Portrait of my Brother as a Young Man

This post was inspired by Large Marge Hayes and a few posts at The Cynic Ward.

At age 15, my brother impregnated his 21-year-old girlfriend (ex-hooker; ex-junkie - or at least we thought she had moved on from soliciting and heroin). She took up a new line of work as a welfare mom. Don't get me wrong: I am not one of those conservative anti-welfare people. But, she clearly abused the system, and later, she abused her children.

This was in his pre-obesity phase, or his warming up to obesity phase, when he would consume one loaf of bread and half a jar of peanut butter every day after school. I think he admired a guy who lived around the corner from us. This man weighed at least 400 lbs and started every day with a case of 24 beers at his feet. In summer, he sat on a large wicker chair and downed them one at a time, never getting up to go to the bathroom, making me wonder if he had some sort of catheter system going. He rarely spoke and the kids would either tease him or watch him. Some tried to speak to him.
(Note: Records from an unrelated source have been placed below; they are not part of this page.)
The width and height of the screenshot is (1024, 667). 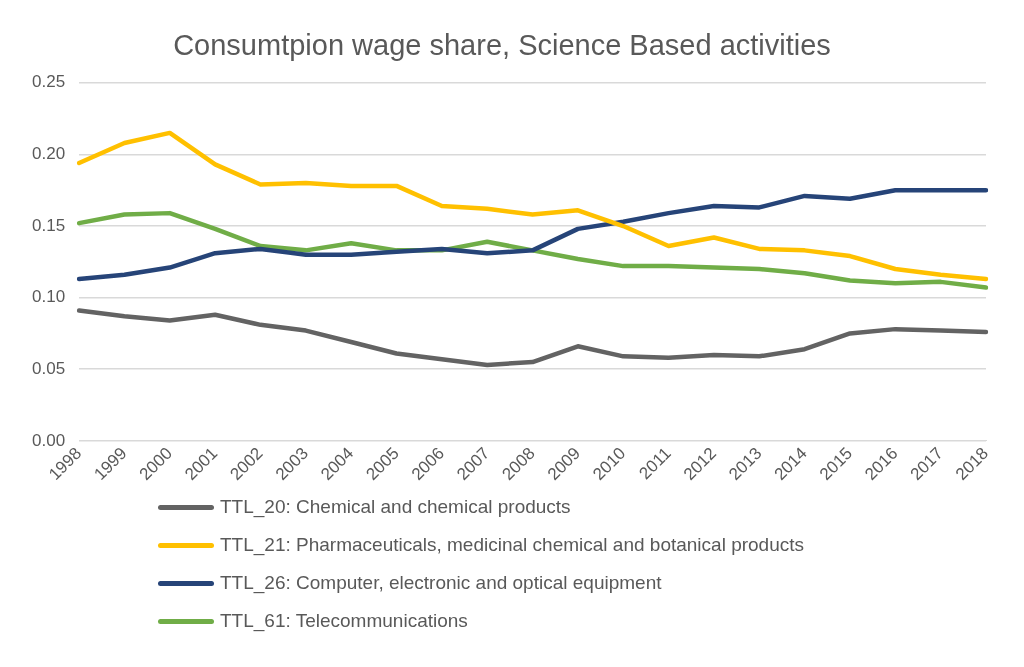 What do you see at coordinates (48, 154) in the screenshot?
I see `y-tick-label: 0.20` at bounding box center [48, 154].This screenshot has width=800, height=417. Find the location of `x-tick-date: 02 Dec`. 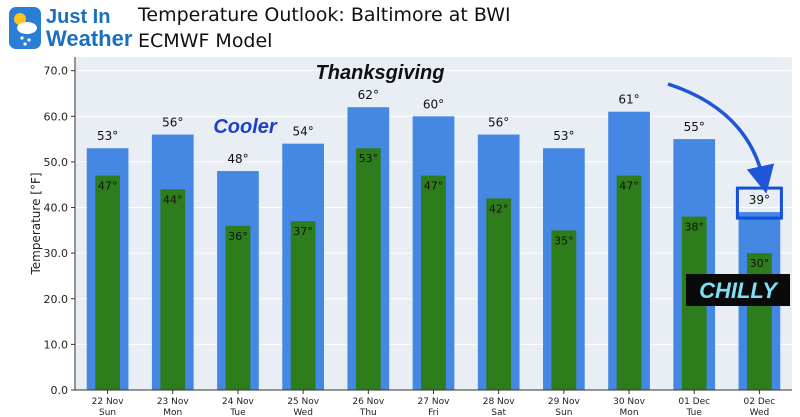

x-tick-date: 02 Dec is located at coordinates (760, 402).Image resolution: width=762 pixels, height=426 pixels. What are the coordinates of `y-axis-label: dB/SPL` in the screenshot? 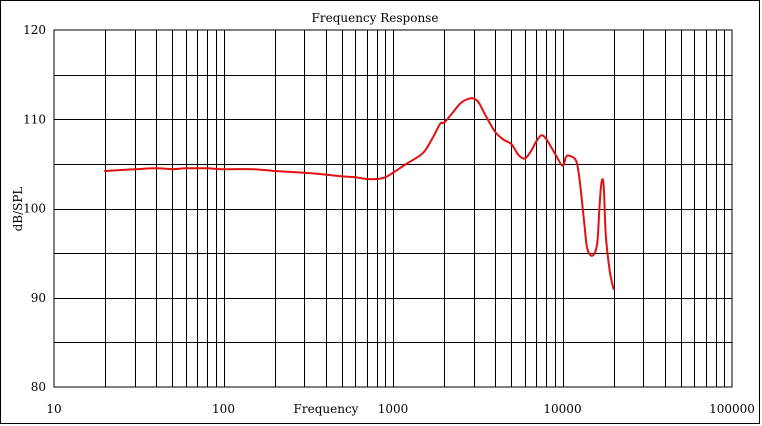 It's located at (18, 210).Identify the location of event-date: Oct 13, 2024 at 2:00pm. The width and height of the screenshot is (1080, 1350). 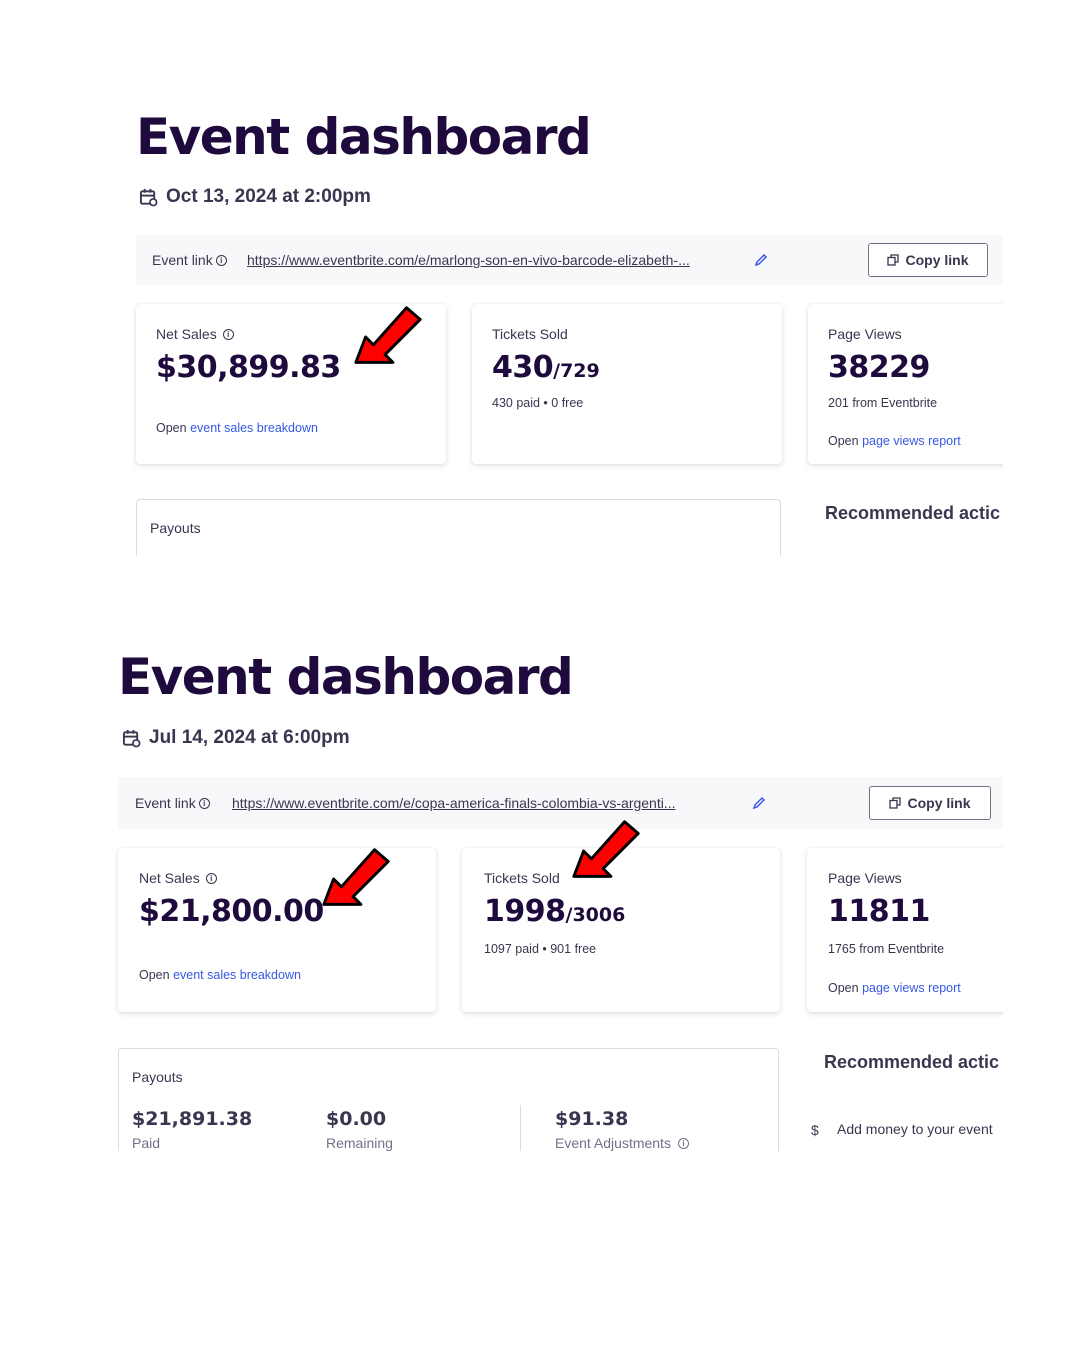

My brother sat and chatted with him, but I have no idea what they talked about.

I think my brother admired this local freak show. If I had been entrepreneurial, I would have made an arrangement with this guy and sold tickets to his performance, which is sort of what it was. I should have built some sort of hut or got a circus tent for the backyard. I could have run pools on how much beer he could down and by what time of day. But, I am straying from my brother.

He got fat. He sought out the underbelly, and he fathered three children by the time he was 19 with a woman who encouraged him to steal, even from his family and from me. Eventually, her children were placed in foster care, when she and her new boyfriend were sent to prison.

Since then, he has held some essential jobs: gas jockey, slacker building superintendent who couldn't tighten a screw, and an overweight cab driver who can only walk with the help of a cane, or two. I still can't figure out how he gets in and out of the cab. I forgot to mention his hypochondria.

And that's the short story.

While the term redneck is not used where I come from, I think he has some of the characteristics.